The actress was the longest-living person ever to receive an Academy Award and the first to win back-to-back Academy Awards. Spencer Tracy, Katharine Hepburn, Jason Robards and Tom Hanks are the only other actors to win consecutive Oscars.

Rainer's training began in Germany from the age of 16 by leading Austrian stage director Max Reinhardt. After a few years, she became recognized as a "distinguished Berlin stage actress", acting with Reinhardt's Vienna theater ensemble. Critics "raved" about her stage and film acting quality, leading MGM to sign her to a three-year contract and bring her to Hollywood in 1935. A number of filmmakers anticipated she might become another Greta Garbo, MGM's leading female star.
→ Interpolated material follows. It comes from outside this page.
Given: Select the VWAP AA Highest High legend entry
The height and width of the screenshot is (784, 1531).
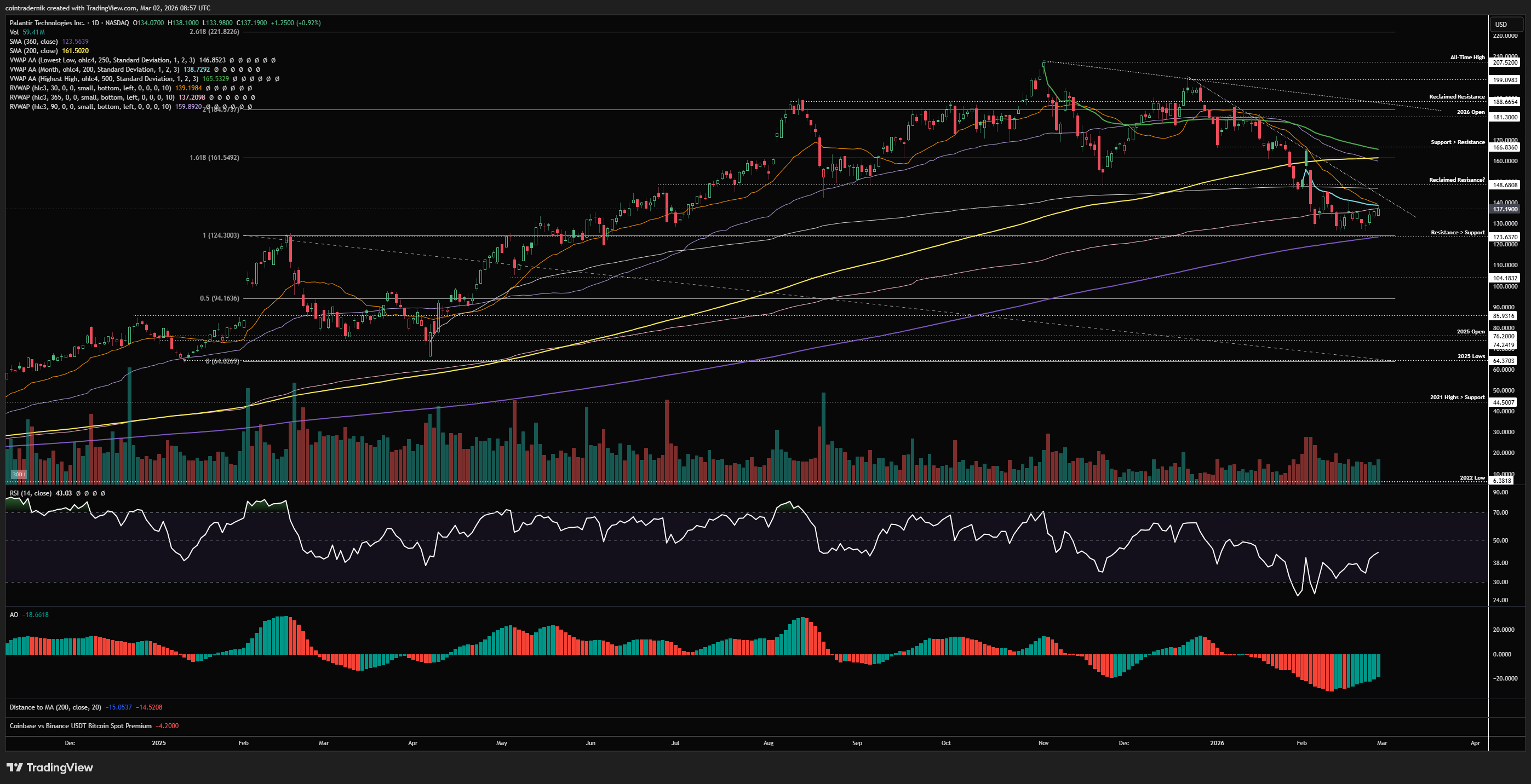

Her first American role was in the film Escapade (1935), which was soon followed with a relatively small part in the musical biopic The Great Ziegfeld (1936). Despite her limited appearances in the film, she "so impressed audiences" that she won the Oscar for Best Actress. For her dramatic telephone scene in the film, she was later dubbed "the Viennese teardrop". In her next role, producer Irving Thalberg was convinced, despite the studio's disagreement, that she could play the part of a poor uncomely Chinese farm wife in The Good Earth, based on Pearl Buck's novel about hardship in China. The subdued character she played was such a dramatic contrast to her previous, vivacious character, that she won another Academy Award.

In 1937, Rainer began a brief marriage to playwright Clifford Odets which ended in divorce. In 1944 she married publisher Robert Knittel, who passed away in 1989.